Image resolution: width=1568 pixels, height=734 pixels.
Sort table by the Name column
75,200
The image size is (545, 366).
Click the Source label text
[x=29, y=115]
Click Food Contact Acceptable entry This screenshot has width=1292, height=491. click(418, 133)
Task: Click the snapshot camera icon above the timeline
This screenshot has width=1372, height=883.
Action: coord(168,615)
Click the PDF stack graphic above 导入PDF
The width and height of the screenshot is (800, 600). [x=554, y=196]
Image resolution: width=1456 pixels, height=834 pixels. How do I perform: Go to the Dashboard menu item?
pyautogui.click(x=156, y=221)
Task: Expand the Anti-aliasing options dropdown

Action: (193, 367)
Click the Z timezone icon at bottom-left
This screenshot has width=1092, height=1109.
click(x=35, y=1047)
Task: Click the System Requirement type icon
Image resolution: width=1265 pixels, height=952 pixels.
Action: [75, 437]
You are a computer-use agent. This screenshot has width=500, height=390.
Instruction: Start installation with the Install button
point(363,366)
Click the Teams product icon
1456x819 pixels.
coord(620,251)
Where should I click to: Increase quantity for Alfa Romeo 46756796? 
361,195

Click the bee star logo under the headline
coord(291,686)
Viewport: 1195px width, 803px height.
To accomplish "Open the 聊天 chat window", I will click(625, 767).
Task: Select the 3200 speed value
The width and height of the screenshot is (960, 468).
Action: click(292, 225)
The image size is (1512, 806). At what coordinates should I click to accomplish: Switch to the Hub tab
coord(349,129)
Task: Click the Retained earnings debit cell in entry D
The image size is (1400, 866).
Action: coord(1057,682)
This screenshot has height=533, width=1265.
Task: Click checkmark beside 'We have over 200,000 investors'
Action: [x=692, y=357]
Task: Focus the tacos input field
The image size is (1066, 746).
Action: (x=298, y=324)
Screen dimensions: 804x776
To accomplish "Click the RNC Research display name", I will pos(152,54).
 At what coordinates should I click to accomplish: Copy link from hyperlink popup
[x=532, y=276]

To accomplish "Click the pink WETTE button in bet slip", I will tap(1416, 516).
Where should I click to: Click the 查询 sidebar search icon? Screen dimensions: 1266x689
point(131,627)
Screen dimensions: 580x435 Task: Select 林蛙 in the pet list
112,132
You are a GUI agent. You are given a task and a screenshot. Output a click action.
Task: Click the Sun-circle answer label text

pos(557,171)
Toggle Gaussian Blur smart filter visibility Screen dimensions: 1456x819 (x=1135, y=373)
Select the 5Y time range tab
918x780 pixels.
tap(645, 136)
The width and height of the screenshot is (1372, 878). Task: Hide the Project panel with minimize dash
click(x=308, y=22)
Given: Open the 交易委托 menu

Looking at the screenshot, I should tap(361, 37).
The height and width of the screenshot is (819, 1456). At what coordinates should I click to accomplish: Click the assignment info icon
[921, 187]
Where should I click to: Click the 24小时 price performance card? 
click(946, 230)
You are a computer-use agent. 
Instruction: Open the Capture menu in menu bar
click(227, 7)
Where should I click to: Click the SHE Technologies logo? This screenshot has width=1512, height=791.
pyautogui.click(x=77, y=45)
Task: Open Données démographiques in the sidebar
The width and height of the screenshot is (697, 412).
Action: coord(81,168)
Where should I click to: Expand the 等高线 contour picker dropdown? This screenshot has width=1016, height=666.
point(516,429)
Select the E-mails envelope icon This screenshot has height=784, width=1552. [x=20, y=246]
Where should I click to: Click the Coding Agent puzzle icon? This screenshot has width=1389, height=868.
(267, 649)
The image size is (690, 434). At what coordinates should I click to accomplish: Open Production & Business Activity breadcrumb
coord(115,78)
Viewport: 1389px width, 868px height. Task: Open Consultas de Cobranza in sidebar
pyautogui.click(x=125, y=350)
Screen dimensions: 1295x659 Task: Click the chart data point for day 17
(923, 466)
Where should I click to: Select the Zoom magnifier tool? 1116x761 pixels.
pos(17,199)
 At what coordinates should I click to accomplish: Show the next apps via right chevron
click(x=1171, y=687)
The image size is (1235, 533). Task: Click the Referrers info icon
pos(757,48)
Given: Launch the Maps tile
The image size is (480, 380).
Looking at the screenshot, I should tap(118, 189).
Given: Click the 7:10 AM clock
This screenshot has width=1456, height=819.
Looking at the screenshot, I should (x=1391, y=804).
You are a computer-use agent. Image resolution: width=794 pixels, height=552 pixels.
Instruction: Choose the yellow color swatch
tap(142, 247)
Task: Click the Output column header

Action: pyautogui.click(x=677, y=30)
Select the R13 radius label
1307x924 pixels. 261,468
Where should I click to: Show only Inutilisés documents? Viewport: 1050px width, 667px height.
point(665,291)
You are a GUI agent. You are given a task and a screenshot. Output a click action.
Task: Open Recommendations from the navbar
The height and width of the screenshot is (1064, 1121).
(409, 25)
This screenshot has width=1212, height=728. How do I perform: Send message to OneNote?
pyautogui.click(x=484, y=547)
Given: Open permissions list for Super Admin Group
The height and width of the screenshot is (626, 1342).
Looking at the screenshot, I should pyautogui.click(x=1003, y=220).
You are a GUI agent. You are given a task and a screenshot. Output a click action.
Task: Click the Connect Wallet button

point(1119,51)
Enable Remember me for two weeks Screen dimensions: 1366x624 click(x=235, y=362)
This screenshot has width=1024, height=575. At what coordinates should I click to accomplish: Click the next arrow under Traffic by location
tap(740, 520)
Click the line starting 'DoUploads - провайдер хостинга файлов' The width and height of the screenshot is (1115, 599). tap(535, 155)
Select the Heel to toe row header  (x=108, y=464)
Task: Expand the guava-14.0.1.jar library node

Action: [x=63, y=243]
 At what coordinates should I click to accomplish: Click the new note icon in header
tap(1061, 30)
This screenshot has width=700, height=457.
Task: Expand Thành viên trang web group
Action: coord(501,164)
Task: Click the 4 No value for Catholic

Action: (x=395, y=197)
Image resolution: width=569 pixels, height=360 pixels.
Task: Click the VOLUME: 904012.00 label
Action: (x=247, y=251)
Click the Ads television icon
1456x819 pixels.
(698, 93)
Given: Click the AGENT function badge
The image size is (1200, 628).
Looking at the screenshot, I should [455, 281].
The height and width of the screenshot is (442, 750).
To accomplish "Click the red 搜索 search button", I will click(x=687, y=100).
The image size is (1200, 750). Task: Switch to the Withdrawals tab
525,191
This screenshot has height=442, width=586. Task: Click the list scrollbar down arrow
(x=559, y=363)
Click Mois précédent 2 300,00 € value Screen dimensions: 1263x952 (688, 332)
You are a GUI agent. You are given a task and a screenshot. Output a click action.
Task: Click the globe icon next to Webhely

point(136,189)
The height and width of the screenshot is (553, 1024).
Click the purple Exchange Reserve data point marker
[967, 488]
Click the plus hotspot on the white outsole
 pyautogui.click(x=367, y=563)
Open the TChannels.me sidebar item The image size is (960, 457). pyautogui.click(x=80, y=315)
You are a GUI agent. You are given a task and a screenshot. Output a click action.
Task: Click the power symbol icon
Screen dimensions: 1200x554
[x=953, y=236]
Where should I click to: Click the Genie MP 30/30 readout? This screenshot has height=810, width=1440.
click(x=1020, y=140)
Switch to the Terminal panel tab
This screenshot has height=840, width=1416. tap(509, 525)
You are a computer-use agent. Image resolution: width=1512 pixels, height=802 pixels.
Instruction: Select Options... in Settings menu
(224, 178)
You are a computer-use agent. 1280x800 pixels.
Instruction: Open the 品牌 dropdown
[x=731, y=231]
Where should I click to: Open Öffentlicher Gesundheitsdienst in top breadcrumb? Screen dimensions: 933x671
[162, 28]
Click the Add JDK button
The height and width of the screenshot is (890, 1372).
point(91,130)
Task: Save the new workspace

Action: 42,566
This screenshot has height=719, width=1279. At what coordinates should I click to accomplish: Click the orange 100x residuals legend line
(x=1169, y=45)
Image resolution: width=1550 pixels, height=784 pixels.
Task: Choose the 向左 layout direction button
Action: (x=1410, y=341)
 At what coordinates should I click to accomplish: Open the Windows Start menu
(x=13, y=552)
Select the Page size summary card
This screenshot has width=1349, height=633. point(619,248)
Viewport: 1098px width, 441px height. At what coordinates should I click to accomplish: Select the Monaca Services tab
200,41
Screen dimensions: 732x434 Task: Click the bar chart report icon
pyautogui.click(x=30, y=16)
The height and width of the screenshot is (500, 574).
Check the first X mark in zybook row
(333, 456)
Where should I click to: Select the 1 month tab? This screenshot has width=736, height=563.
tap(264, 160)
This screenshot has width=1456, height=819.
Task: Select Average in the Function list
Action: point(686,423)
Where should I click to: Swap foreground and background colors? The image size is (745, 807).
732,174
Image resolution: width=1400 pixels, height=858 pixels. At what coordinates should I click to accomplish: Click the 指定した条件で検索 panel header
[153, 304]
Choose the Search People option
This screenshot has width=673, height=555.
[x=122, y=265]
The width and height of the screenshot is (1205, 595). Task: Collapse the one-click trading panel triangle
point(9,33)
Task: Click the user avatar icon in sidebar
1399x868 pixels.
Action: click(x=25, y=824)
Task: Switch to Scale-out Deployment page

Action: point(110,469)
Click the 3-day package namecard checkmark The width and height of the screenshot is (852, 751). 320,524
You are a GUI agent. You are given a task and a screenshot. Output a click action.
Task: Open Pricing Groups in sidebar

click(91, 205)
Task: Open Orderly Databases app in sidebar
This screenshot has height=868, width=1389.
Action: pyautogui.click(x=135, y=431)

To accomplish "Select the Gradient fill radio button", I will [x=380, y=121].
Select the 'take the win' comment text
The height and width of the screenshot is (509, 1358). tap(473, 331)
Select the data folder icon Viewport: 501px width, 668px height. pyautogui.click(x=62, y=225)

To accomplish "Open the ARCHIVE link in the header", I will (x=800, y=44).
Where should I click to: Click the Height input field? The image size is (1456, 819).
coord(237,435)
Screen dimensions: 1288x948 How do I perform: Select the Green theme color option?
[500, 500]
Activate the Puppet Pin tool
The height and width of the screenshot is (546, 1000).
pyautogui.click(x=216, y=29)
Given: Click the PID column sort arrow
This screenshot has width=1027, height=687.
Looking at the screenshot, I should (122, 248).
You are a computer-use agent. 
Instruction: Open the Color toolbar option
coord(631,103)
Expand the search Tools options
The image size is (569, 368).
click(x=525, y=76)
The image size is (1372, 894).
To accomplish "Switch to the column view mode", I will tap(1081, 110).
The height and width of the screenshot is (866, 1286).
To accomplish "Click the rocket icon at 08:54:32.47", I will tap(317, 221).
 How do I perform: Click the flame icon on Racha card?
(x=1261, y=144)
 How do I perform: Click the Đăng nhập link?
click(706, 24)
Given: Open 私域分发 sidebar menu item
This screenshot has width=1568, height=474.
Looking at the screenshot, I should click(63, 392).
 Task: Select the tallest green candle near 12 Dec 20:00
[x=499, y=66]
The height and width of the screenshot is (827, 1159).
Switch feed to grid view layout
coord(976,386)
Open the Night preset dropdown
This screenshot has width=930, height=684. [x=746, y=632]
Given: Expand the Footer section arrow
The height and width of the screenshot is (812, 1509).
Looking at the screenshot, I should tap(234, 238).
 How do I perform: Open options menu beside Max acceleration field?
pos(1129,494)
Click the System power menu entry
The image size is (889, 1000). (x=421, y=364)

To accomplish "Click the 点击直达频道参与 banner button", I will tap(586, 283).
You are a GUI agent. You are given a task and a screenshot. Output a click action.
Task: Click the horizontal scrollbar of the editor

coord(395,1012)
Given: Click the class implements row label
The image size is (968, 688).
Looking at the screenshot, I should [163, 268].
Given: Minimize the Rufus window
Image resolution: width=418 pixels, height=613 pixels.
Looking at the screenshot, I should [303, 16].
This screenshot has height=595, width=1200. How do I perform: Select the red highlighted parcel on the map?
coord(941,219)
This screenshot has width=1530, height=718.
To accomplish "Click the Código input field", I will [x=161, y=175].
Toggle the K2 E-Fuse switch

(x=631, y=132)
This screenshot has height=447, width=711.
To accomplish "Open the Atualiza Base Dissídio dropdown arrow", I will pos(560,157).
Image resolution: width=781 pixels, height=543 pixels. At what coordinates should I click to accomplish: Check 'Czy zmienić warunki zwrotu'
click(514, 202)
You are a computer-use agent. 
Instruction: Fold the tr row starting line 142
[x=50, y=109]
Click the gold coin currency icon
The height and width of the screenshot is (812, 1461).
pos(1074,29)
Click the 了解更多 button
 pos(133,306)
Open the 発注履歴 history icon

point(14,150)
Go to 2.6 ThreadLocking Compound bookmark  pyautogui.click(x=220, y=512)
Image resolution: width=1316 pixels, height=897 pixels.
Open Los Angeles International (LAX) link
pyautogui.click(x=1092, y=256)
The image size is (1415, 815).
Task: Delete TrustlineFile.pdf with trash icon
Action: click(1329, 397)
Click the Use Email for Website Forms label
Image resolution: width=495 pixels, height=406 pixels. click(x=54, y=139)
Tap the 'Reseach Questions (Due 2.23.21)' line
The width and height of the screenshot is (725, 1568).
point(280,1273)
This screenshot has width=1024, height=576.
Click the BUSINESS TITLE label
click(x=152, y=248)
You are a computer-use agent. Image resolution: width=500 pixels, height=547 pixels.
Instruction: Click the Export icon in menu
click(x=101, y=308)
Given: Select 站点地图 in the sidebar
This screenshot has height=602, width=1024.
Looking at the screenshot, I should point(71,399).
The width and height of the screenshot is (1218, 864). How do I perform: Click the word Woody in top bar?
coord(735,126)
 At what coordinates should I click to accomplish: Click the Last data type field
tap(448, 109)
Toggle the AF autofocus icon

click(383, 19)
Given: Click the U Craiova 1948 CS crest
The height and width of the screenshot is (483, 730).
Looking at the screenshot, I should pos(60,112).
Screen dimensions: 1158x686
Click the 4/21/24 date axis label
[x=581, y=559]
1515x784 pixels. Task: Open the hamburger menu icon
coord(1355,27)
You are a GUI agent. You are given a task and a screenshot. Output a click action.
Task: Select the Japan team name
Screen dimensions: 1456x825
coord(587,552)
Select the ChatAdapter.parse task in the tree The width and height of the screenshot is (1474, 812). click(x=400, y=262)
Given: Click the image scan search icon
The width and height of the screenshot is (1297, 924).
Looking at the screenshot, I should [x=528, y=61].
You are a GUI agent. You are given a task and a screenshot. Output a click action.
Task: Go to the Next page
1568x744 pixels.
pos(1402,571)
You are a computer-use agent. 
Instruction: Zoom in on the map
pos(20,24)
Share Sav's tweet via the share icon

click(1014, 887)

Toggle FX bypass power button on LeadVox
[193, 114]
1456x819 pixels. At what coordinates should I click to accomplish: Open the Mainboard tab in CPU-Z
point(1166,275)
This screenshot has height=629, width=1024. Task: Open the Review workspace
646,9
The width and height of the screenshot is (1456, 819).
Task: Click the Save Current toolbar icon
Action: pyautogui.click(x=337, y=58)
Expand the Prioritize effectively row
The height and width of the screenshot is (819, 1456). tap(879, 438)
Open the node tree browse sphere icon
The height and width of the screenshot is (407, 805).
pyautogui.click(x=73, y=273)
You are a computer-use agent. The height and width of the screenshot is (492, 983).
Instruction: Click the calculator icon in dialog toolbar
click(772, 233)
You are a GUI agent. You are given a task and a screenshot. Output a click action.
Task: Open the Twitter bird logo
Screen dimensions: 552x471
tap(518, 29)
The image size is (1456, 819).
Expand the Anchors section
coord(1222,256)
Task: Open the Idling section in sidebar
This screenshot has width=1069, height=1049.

----------

Can you write out, unchanged, the data above from the line containing "This screenshot has width=1530, height=718." through the line containing "Go to 2.6 ThreadLocking", with both of those lines included?

This screenshot has width=1530, height=718.
To accomplish "Click the Código input field", I will [x=161, y=175].
Toggle the K2 E-Fuse switch

(x=631, y=132)
This screenshot has height=447, width=711.
To accomplish "Open the Atualiza Base Dissídio dropdown arrow", I will pos(560,157).
Image resolution: width=781 pixels, height=543 pixels. At what coordinates should I click to accomplish: Check 'Czy zmienić warunki zwrotu'
click(514, 202)
You are a computer-use agent. 
Instruction: Fold the tr row starting line 142
[x=50, y=109]
Click the gold coin currency icon
The height and width of the screenshot is (812, 1461).
pos(1074,29)
Click the 了解更多 button
 pos(133,306)
Open the 発注履歴 history icon

point(14,150)
Go to 2.6 ThreadLocking Compound bookmark  pyautogui.click(x=220, y=512)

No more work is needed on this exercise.